--- Start of Information provided ---

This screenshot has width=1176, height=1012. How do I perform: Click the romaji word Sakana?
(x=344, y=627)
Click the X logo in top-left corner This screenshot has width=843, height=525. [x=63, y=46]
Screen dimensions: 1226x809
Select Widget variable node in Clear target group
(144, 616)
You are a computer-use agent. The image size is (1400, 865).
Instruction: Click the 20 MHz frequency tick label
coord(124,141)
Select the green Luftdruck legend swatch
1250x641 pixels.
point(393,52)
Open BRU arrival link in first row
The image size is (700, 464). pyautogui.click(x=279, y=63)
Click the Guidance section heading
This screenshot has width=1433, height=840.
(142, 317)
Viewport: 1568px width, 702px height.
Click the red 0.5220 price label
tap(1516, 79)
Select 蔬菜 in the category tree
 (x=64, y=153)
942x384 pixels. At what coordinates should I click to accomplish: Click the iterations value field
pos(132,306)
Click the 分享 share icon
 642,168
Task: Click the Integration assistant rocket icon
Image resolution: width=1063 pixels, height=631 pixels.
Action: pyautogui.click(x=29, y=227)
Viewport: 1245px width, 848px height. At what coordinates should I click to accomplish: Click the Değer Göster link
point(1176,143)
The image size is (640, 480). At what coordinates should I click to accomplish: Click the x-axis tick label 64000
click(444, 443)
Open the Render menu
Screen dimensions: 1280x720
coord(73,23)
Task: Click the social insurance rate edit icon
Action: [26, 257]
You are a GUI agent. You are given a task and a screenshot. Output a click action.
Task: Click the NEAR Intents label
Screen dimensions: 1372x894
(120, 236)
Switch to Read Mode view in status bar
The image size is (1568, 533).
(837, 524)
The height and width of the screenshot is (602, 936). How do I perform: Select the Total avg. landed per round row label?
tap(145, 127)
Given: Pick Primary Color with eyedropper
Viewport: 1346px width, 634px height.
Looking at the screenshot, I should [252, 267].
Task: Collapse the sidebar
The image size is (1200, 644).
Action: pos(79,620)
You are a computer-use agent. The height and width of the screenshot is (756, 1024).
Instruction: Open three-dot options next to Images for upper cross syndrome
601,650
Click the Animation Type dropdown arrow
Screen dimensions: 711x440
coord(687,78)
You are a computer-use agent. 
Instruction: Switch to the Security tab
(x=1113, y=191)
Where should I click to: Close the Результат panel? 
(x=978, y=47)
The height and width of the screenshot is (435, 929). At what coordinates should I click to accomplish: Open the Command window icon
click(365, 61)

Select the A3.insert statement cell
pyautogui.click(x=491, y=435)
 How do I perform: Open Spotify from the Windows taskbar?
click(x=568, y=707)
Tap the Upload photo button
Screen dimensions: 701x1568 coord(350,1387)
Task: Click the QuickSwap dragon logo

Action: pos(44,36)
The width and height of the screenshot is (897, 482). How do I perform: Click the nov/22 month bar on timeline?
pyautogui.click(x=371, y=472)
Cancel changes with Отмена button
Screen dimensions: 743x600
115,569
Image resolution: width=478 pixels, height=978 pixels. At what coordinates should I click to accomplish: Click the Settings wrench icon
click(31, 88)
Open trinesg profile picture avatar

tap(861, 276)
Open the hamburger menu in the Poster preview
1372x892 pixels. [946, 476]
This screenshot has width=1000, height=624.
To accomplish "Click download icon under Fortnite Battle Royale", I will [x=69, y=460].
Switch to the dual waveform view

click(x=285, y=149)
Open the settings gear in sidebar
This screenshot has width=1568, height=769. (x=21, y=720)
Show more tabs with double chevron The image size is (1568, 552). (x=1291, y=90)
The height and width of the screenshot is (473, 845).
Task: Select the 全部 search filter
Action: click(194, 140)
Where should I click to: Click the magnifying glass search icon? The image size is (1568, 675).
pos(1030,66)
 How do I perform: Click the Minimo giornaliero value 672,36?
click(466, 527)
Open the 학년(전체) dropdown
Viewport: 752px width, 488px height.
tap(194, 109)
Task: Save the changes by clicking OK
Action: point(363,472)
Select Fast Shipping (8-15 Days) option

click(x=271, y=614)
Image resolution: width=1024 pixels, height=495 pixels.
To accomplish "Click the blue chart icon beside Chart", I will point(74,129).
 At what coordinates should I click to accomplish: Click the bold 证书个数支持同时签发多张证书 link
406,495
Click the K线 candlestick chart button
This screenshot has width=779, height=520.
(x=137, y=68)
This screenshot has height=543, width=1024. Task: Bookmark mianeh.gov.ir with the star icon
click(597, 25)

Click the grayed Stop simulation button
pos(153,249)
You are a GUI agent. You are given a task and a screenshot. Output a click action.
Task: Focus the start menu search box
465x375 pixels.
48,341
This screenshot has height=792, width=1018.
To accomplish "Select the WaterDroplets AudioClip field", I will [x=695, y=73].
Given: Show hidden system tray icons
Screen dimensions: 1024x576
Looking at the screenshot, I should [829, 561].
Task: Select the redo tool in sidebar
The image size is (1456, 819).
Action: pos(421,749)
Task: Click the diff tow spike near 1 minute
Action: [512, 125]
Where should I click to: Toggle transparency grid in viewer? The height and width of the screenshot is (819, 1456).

--- End of Information provided ---

Can you print all of the items above again, word for word, without changing anything?

Solved problem:
This screenshot has width=1176, height=1012. How do I perform: Click the romaji word Sakana?
(x=344, y=627)
Click the X logo in top-left corner This screenshot has width=843, height=525. [x=63, y=46]
Screen dimensions: 1226x809
Select Widget variable node in Clear target group
(144, 616)
You are a computer-use agent. The image size is (1400, 865).
Instruction: Click the 20 MHz frequency tick label
coord(124,141)
Select the green Luftdruck legend swatch
1250x641 pixels.
point(393,52)
Open BRU arrival link in first row
The image size is (700, 464). pyautogui.click(x=279, y=63)
Click the Guidance section heading
This screenshot has width=1433, height=840.
(142, 317)
Viewport: 1568px width, 702px height.
Click the red 0.5220 price label
tap(1516, 79)
Select 蔬菜 in the category tree
 (x=64, y=153)
942x384 pixels. At what coordinates should I click to accomplish: Click the iterations value field
pos(132,306)
Click the 分享 share icon
 642,168
Task: Click the Integration assistant rocket icon
Image resolution: width=1063 pixels, height=631 pixels.
Action: pyautogui.click(x=29, y=227)
Viewport: 1245px width, 848px height. At what coordinates should I click to accomplish: Click the Değer Göster link
point(1176,143)
The image size is (640, 480). At what coordinates should I click to accomplish: Click the x-axis tick label 64000
click(444, 443)
Open the Render menu
Screen dimensions: 1280x720
coord(73,23)
Task: Click the social insurance rate edit icon
Action: [26, 257]
You are a GUI agent. You are given a task and a screenshot. Output a click action.
Task: Click the NEAR Intents label
Screen dimensions: 1372x894
(120, 236)
Switch to Read Mode view in status bar
The image size is (1568, 533).
(837, 524)
The height and width of the screenshot is (602, 936). How do I perform: Select the Total avg. landed per round row label?
tap(145, 127)
Given: Pick Primary Color with eyedropper
Viewport: 1346px width, 634px height.
Looking at the screenshot, I should [252, 267].
Task: Collapse the sidebar
The image size is (1200, 644).
Action: pos(79,620)
You are a computer-use agent. The height and width of the screenshot is (756, 1024).
Instruction: Open three-dot options next to Images for upper cross syndrome
601,650
Click the Animation Type dropdown arrow
Screen dimensions: 711x440
coord(687,78)
You are a computer-use agent. 
Instruction: Switch to the Security tab
(x=1113, y=191)
Where should I click to: Close the Результат panel? 
(x=978, y=47)
The height and width of the screenshot is (435, 929). At what coordinates should I click to accomplish: Open the Command window icon
click(365, 61)

Select the A3.insert statement cell
pyautogui.click(x=491, y=435)
 How do I perform: Open Spotify from the Windows taskbar?
click(x=568, y=707)
Tap the Upload photo button
Screen dimensions: 701x1568 coord(350,1387)
Task: Click the QuickSwap dragon logo

Action: pos(44,36)
The width and height of the screenshot is (897, 482). How do I perform: Click the nov/22 month bar on timeline?
pyautogui.click(x=371, y=472)
Cancel changes with Отмена button
Screen dimensions: 743x600
115,569
Image resolution: width=478 pixels, height=978 pixels. At what coordinates should I click to accomplish: Click the Settings wrench icon
click(31, 88)
Open trinesg profile picture avatar

tap(861, 276)
Open the hamburger menu in the Poster preview
1372x892 pixels. [946, 476]
This screenshot has width=1000, height=624.
To accomplish "Click download icon under Fortnite Battle Royale", I will [x=69, y=460].
Switch to the dual waveform view

click(x=285, y=149)
Open the settings gear in sidebar
This screenshot has width=1568, height=769. (x=21, y=720)
Show more tabs with double chevron The image size is (1568, 552). (x=1291, y=90)
The height and width of the screenshot is (473, 845).
Task: Select the 全部 search filter
Action: click(194, 140)
Where should I click to: Click the magnifying glass search icon? The image size is (1568, 675).
pos(1030,66)
 How do I perform: Click the Minimo giornaliero value 672,36?
click(466, 527)
Open the 학년(전체) dropdown
Viewport: 752px width, 488px height.
tap(194, 109)
Task: Save the changes by clicking OK
Action: point(363,472)
Select Fast Shipping (8-15 Days) option

click(x=271, y=614)
Image resolution: width=1024 pixels, height=495 pixels.
To accomplish "Click the blue chart icon beside Chart", I will point(74,129).
 At what coordinates should I click to accomplish: Click the bold 证书个数支持同时签发多张证书 link
406,495
Click the K线 candlestick chart button
This screenshot has width=779, height=520.
(x=137, y=68)
This screenshot has height=543, width=1024. Task: Bookmark mianeh.gov.ir with the star icon
click(597, 25)

Click the grayed Stop simulation button
pos(153,249)
You are a GUI agent. You are given a task and a screenshot. Output a click action.
Task: Focus the start menu search box
465x375 pixels.
48,341
This screenshot has height=792, width=1018.
To accomplish "Select the WaterDroplets AudioClip field", I will [x=695, y=73].
Given: Show hidden system tray icons
Screen dimensions: 1024x576
Looking at the screenshot, I should [829, 561].
Task: Select the redo tool in sidebar
The image size is (1456, 819).
Action: pos(421,749)
Task: Click the diff tow spike near 1 minute
Action: [512, 125]
Where should I click to: Toggle transparency grid in viewer? The height and width of the screenshot is (819, 1456).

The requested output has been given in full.